A large project I have been meaning to attack for years.
Above the courtyard there is a sloping bank that links the oak bank to the walnut bank 40m of sloping festuca and brambles.
I can strim it into submission. but every year the merrily self seeding festuca glauca creeps further down the slope. A pioneering plant invasion if ever there was one.
If I look back through my years of recorded images it never seem to look any different. Except this year I made the gorgeous oak more of a feature by upskirting the base.
Is that a word? Did I make that up? No, I just checked. Trees can have their lower branches removed to give a more pleasing silhouette.
And also it saves you getting a branch in the eye when you try and strim underneath.
Okay, on we go.
I didn’t start out with the aim of overhauling the entire area. It’s over 100 feet long (90m). No. I was looking for somewhere in the shade where I could play.
And on the far edge of the oak bank lies a huge walnut tree growing out of a granite outcrop.
And on that granite you find a whole forest of festuca and bramble. Out came the trusty forks and I made a start.
Maybe in another life I would be an obsessive picker of fingernail polish. But this is just the best thing. Getting your fork in under a mat of weeds and lifting them off the rock. Deeply, deeply satisfying.
And from there it was just a glance to the left, a hitching of the trousers and two days later I had weeded and excavated the lot.

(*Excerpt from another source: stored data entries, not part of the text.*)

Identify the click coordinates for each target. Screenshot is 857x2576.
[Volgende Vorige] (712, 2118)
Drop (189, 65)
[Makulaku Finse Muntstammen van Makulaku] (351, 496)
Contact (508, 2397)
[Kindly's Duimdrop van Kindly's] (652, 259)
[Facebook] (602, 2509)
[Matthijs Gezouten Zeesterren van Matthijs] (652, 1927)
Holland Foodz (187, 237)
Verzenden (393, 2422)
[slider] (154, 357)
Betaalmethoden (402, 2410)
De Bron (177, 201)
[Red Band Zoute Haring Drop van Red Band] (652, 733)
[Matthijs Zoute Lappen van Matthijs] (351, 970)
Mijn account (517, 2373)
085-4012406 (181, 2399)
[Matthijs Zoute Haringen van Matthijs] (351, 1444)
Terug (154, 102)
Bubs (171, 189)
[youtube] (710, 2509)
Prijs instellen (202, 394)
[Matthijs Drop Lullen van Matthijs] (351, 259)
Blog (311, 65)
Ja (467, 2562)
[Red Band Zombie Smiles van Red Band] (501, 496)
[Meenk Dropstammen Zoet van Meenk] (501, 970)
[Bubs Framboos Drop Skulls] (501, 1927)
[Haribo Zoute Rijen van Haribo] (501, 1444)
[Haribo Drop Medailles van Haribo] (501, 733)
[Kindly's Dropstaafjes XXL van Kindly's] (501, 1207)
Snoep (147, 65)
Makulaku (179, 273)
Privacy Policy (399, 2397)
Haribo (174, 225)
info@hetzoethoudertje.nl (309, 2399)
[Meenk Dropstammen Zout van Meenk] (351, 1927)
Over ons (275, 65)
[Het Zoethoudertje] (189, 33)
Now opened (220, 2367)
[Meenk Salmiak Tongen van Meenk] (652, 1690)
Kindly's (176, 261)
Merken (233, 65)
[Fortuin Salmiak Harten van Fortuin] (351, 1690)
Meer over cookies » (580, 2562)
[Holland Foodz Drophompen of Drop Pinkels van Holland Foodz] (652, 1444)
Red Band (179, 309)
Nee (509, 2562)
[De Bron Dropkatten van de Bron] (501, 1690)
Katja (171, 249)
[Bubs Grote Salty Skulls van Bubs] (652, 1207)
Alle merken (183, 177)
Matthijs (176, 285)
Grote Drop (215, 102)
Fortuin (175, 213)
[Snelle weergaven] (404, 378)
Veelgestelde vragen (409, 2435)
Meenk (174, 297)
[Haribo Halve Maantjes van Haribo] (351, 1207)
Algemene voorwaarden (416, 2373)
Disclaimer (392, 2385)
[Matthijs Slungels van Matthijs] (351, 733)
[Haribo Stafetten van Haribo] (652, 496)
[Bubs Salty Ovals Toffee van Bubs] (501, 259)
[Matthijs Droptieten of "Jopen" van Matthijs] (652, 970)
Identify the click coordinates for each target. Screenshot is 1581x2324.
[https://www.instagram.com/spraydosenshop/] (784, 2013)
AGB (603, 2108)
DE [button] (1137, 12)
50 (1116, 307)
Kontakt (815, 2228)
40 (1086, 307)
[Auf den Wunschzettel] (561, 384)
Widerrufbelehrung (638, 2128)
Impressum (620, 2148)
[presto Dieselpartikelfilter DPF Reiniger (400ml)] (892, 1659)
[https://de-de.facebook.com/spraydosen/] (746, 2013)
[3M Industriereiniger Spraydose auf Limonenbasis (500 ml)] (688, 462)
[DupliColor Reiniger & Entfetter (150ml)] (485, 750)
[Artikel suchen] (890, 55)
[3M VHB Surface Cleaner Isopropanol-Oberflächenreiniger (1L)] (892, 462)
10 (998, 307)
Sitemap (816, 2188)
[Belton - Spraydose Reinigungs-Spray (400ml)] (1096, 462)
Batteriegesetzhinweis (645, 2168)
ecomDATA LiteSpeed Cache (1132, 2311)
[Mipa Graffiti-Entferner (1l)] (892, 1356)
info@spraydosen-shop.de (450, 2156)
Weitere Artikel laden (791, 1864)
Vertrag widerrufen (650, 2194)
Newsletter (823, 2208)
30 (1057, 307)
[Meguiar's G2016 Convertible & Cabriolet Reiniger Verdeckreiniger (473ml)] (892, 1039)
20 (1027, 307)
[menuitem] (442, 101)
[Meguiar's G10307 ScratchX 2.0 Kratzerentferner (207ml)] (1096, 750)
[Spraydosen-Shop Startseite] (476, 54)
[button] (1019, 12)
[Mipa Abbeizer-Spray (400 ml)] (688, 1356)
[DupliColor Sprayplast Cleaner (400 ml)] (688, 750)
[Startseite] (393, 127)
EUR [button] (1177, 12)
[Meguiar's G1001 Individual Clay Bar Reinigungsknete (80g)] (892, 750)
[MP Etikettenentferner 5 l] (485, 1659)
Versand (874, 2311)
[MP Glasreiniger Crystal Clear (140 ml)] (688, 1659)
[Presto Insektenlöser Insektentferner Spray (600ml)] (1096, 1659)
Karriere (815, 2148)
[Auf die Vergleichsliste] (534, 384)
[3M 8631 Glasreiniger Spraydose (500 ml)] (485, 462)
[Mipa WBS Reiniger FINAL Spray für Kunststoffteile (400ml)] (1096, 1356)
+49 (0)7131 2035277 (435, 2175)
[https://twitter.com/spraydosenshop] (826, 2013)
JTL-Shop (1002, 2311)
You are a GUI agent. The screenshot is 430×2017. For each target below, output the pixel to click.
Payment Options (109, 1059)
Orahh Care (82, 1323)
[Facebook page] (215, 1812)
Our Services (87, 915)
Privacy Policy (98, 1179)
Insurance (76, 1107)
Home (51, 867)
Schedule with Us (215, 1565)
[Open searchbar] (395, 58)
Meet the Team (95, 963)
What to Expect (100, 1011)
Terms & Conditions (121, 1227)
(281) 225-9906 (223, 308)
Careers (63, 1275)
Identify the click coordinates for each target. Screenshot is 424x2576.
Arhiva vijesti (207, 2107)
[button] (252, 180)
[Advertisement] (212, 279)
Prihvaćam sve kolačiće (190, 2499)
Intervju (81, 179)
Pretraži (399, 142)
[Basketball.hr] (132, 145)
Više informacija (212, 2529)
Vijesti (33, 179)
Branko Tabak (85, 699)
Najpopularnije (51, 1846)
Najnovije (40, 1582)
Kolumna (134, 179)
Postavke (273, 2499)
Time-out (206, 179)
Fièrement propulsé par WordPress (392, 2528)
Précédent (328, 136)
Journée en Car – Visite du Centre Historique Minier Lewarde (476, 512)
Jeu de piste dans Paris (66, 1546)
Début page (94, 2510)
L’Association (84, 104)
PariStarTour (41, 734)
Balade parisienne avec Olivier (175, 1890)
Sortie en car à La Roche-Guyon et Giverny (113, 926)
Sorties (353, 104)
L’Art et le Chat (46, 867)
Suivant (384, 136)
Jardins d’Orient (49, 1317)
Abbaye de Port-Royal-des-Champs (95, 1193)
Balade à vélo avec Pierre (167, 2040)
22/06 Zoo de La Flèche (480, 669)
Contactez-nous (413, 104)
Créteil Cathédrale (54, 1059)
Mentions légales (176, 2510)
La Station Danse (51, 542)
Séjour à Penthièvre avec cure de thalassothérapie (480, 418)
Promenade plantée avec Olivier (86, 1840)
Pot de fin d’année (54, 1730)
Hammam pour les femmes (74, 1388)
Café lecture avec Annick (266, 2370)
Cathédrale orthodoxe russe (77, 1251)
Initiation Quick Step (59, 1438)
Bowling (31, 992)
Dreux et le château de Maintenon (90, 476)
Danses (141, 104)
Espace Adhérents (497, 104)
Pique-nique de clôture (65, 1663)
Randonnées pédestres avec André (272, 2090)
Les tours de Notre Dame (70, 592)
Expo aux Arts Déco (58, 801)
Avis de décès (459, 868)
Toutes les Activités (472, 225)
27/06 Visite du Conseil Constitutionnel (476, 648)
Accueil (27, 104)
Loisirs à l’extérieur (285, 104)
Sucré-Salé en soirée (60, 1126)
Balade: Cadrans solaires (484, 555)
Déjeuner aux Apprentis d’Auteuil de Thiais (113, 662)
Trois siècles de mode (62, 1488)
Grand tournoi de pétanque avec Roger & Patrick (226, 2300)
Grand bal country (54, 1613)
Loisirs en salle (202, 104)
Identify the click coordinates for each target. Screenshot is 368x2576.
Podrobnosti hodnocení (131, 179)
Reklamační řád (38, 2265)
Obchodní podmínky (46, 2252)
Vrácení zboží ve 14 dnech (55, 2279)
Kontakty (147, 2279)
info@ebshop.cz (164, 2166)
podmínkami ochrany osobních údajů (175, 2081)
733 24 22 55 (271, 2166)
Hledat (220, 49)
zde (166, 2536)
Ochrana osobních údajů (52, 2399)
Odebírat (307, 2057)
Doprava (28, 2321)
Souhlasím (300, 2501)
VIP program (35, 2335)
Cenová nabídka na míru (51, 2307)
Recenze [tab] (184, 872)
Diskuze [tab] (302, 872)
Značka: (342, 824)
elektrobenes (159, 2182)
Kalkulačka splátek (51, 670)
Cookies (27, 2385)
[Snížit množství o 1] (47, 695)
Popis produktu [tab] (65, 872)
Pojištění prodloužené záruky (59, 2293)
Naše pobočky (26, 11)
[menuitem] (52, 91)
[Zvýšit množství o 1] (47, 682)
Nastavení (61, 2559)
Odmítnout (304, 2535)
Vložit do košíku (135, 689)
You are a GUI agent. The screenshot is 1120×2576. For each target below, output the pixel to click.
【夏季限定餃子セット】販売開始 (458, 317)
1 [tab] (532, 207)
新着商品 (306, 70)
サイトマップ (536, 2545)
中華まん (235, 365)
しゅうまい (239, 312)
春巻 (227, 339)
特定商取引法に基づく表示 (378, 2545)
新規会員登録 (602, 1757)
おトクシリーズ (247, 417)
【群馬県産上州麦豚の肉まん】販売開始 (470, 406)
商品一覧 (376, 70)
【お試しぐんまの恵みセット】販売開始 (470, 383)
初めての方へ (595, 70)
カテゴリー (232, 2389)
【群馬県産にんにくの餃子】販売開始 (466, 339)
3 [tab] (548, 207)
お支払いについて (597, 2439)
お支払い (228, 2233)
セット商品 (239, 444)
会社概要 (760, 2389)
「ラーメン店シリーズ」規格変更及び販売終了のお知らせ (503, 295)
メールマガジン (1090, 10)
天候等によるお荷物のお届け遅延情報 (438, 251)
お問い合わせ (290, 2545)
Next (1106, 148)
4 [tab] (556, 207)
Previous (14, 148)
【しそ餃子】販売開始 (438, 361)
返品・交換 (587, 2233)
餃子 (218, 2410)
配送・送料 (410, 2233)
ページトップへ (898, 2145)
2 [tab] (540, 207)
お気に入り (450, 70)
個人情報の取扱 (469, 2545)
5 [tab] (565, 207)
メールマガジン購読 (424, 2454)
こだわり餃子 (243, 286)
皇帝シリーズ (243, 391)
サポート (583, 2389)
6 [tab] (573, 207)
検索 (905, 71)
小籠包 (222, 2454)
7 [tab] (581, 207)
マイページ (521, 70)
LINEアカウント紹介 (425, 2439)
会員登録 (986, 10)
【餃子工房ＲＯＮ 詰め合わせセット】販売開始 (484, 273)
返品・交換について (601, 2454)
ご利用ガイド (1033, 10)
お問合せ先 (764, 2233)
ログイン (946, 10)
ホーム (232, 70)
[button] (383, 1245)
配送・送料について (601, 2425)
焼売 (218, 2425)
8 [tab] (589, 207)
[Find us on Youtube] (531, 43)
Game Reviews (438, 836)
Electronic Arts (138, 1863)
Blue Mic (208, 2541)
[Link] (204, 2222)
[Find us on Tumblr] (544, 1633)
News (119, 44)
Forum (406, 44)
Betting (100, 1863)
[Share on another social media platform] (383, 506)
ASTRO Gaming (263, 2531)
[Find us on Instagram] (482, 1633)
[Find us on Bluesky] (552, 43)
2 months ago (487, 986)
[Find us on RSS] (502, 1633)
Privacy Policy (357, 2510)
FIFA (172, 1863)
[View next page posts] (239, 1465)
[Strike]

Luckily I had a talking book to distract me. The crouching perch is hell on the calf muscles. As is the observation that I seem to have shifted about an acre of soil on this mountaintop using just these two hand tools. Plus a mattock.
How mad is that?
The reward for the digging and digging and digging was a good supply of rich soil to drag to other parts of the garden. Just the other side of the oak bank was the best. Not too far and I needed lots of soil to improve the lurching change in heights of the bank.
You can’t see a thing from that shot. Sorry about that. I built up the edge and then hid it all with the grass mulch. No bare soil for me thank you. I don’t need more festuca seedlings.
But back to the bank. I needed a wall. I don’t have the rocks / funds / time / skills to extend the lovely low wall that is to the right. So instead I went to the deeper recesses of the forest and hauled out three large chestnut logs.
Goodness they are solid beasts. I had hoped to use the nice light chestnut poles from the pergola. But I’ve already used them up in the potager.
Rats. I almost put my back out getting these ones into place.
But t’was well worth the pain.
Isn’t that the take away message from most hot summer landscaping projects?
I am undecided about the second smaller log in front. I must admit that I just ran out of the will to live when I could see how much more weeding I needed to do on the lower bank.
So I think, for now, I will keep this in place. But when I get a rush of blood and a day to spare I will pull it apart and keep on scraping and pulling the brambles out of the rocks. It’s no fun in the blazing sun.